• _Aim of the task_
Rewrite every one of the following items with "dropdown" changed to "menu" and everything else left as it is. Leave the pictures out.

──────────────────────────────

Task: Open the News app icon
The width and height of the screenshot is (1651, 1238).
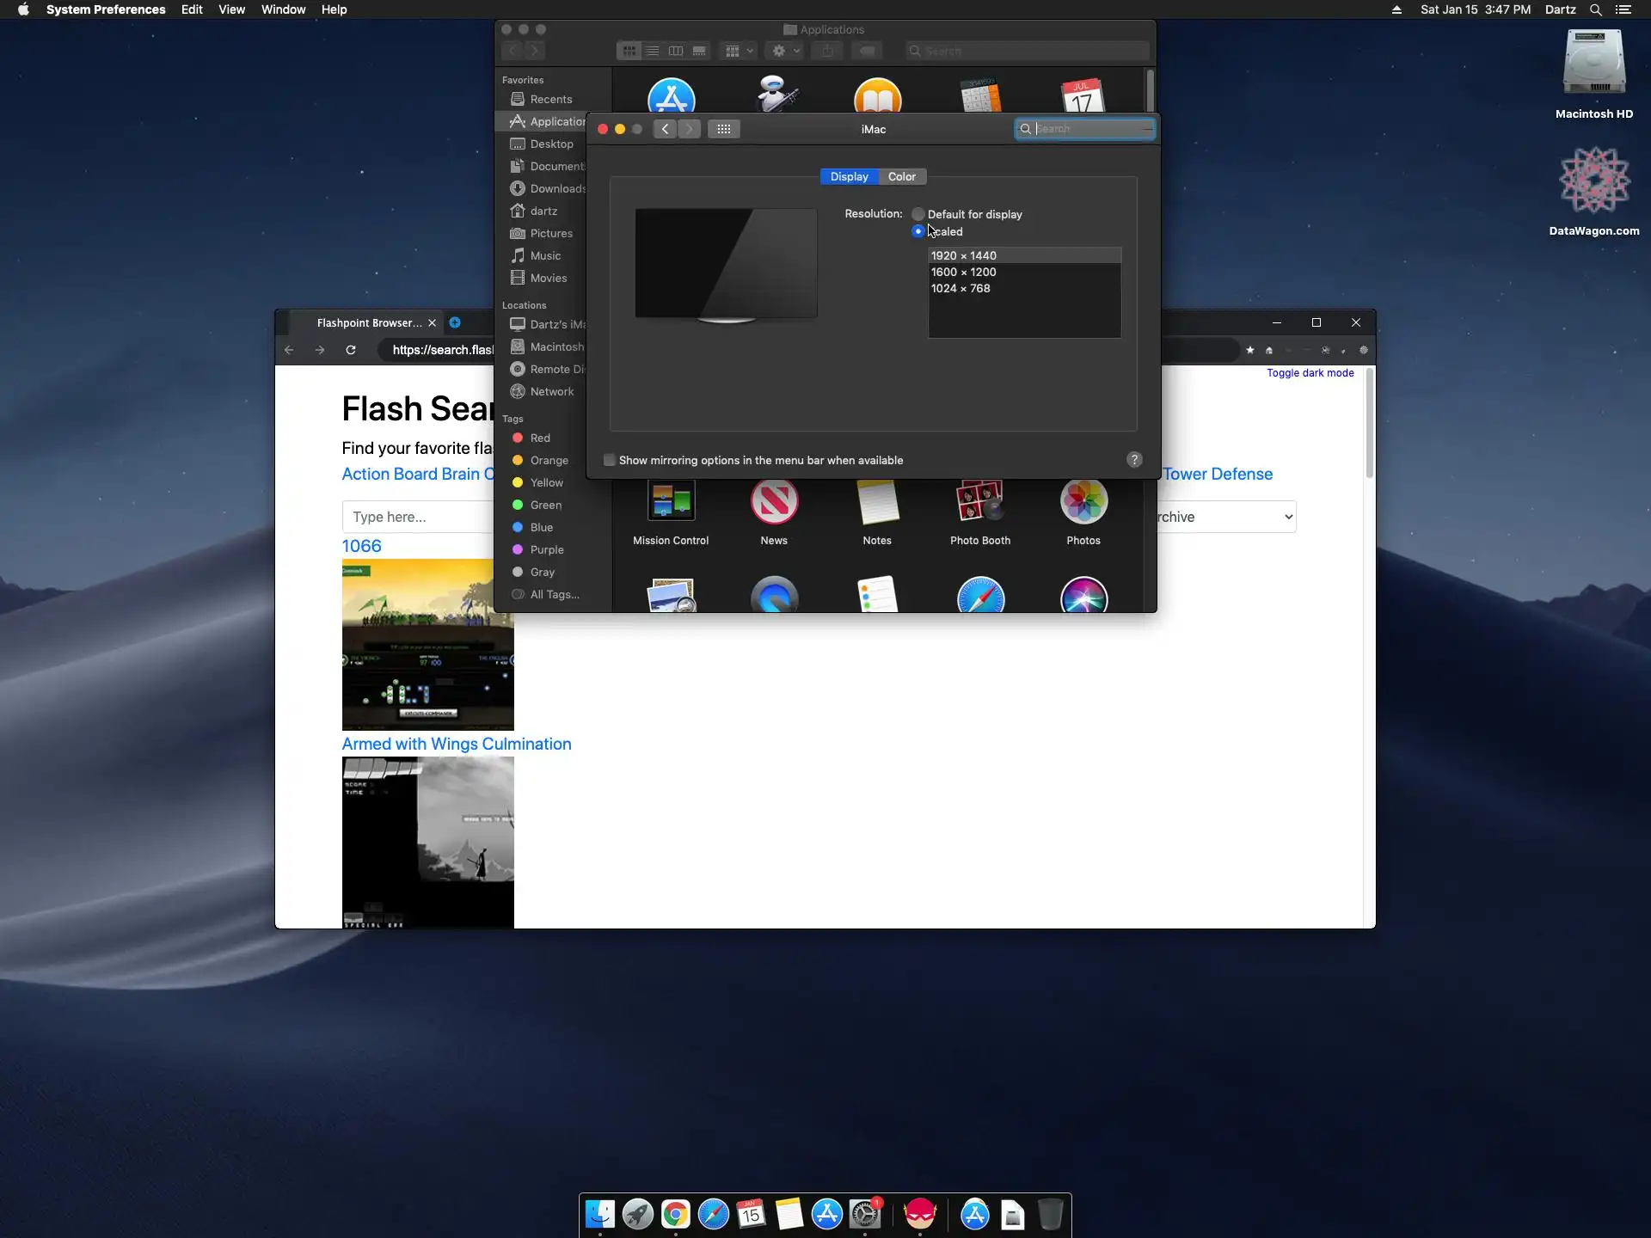Action: tap(774, 503)
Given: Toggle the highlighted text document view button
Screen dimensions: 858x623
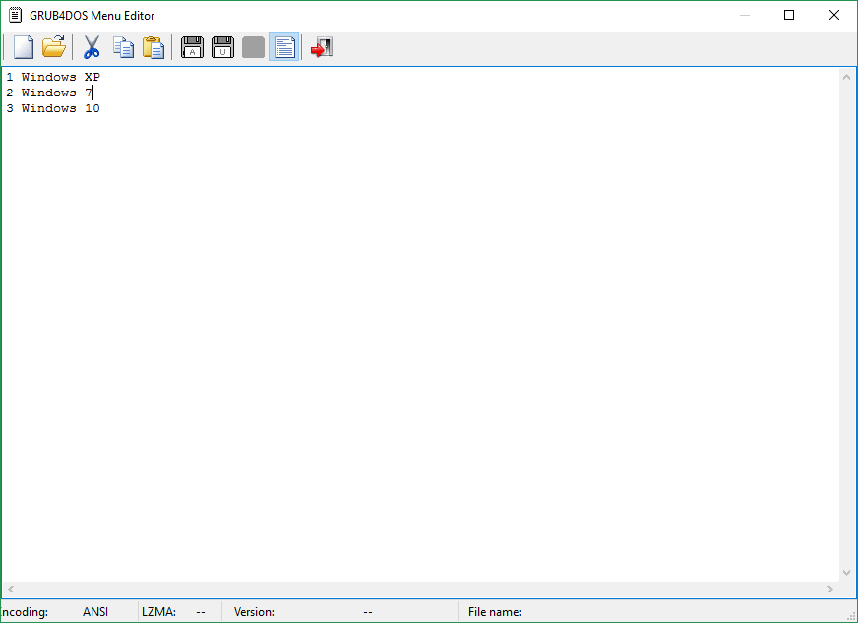Looking at the screenshot, I should click(x=284, y=47).
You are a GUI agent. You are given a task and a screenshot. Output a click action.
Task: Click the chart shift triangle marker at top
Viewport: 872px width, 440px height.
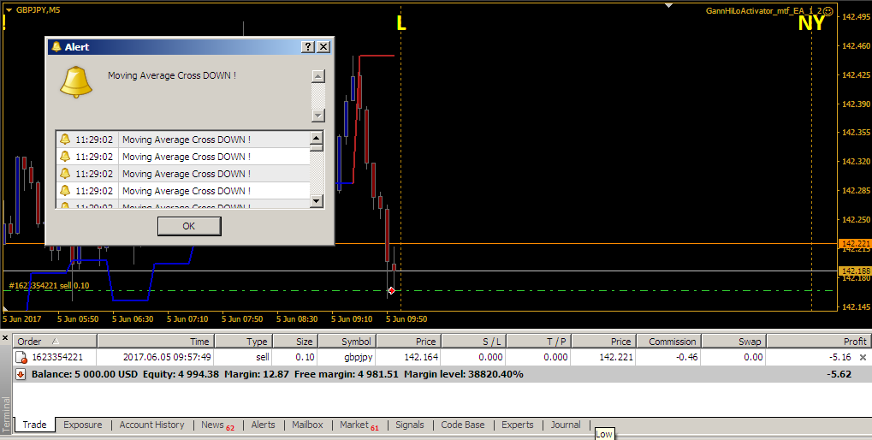[669, 5]
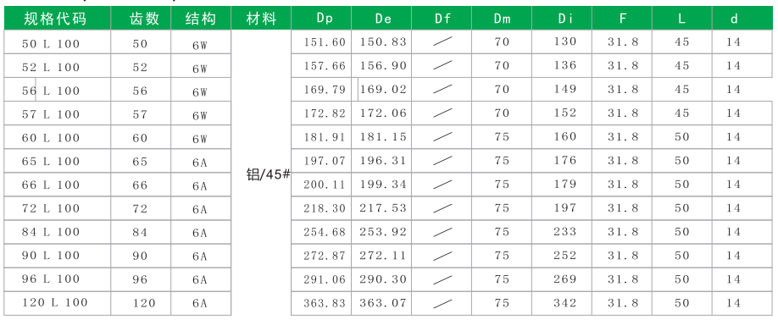
Task: Select the Df column header
Action: pos(442,19)
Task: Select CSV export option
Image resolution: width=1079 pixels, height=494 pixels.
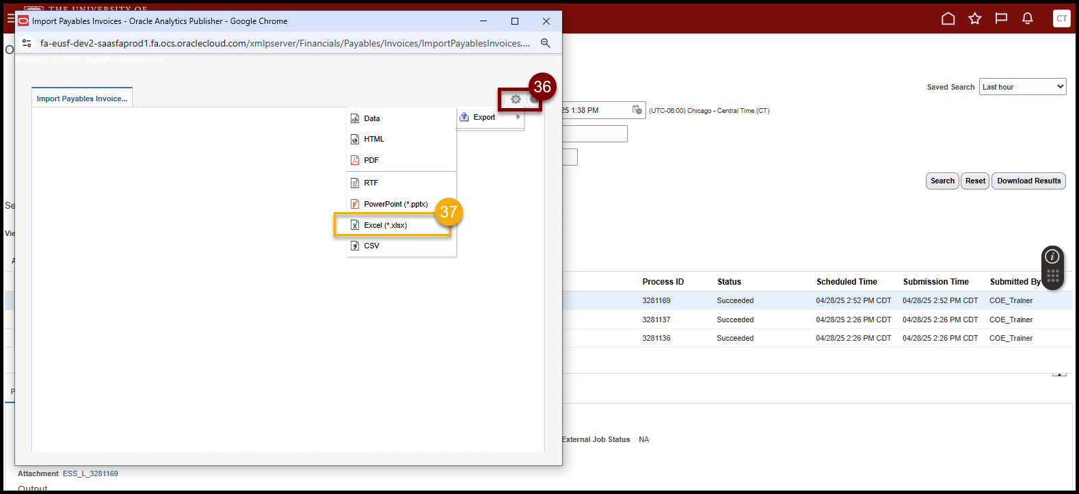Action: pos(371,246)
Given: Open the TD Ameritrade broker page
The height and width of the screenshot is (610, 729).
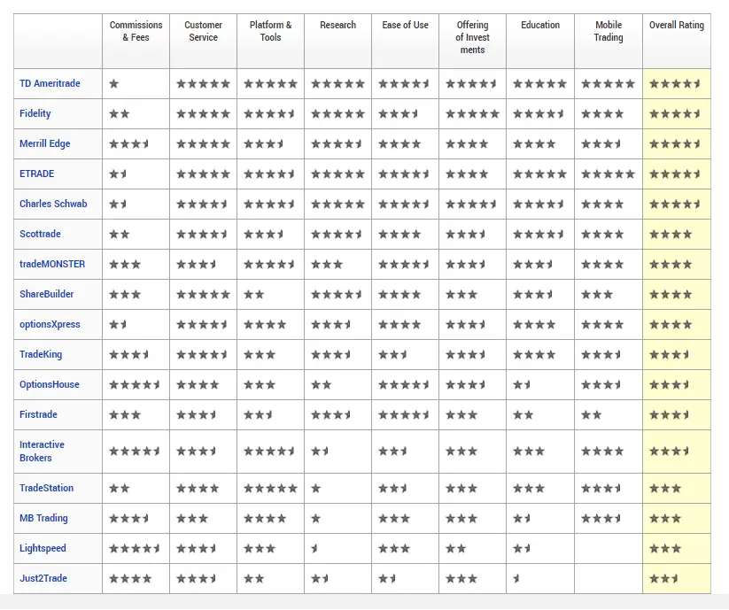Looking at the screenshot, I should point(50,83).
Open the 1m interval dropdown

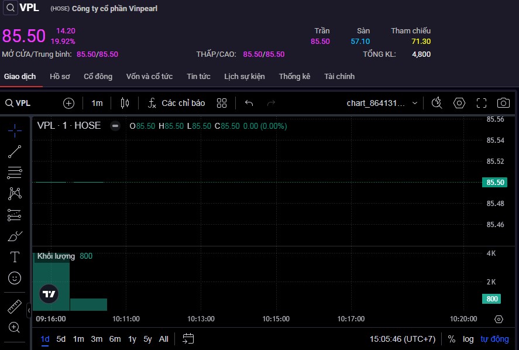coord(97,103)
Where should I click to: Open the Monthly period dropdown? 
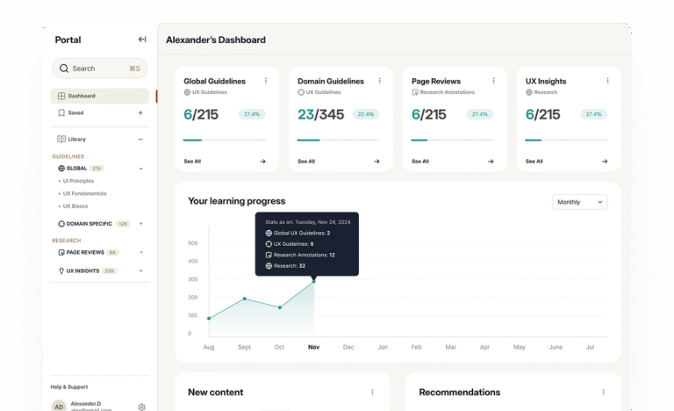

──────────────────────────────

• _Output of the task_
Task: Open the News app icon
The width and height of the screenshot is (1651, 1238).
Action: tap(774, 503)
Given: Toggle the highlighted text document view button
Screen dimensions: 858x623
Looking at the screenshot, I should click(x=284, y=47).
You are a GUI agent. You are given a task and a screenshot. Output a click action.
Task: Click the chart shift triangle marker at top
Viewport: 872px width, 440px height.
[669, 5]
Task: Select the Df column header
Action: pos(442,19)
Task: Select CSV export option
Image resolution: width=1079 pixels, height=494 pixels.
Action: pos(371,246)
Given: Open the TD Ameritrade broker page
The height and width of the screenshot is (610, 729).
Looking at the screenshot, I should point(50,83).
Open the 1m interval menu

coord(97,103)
Where should I click to: Open the Monthly period menu? 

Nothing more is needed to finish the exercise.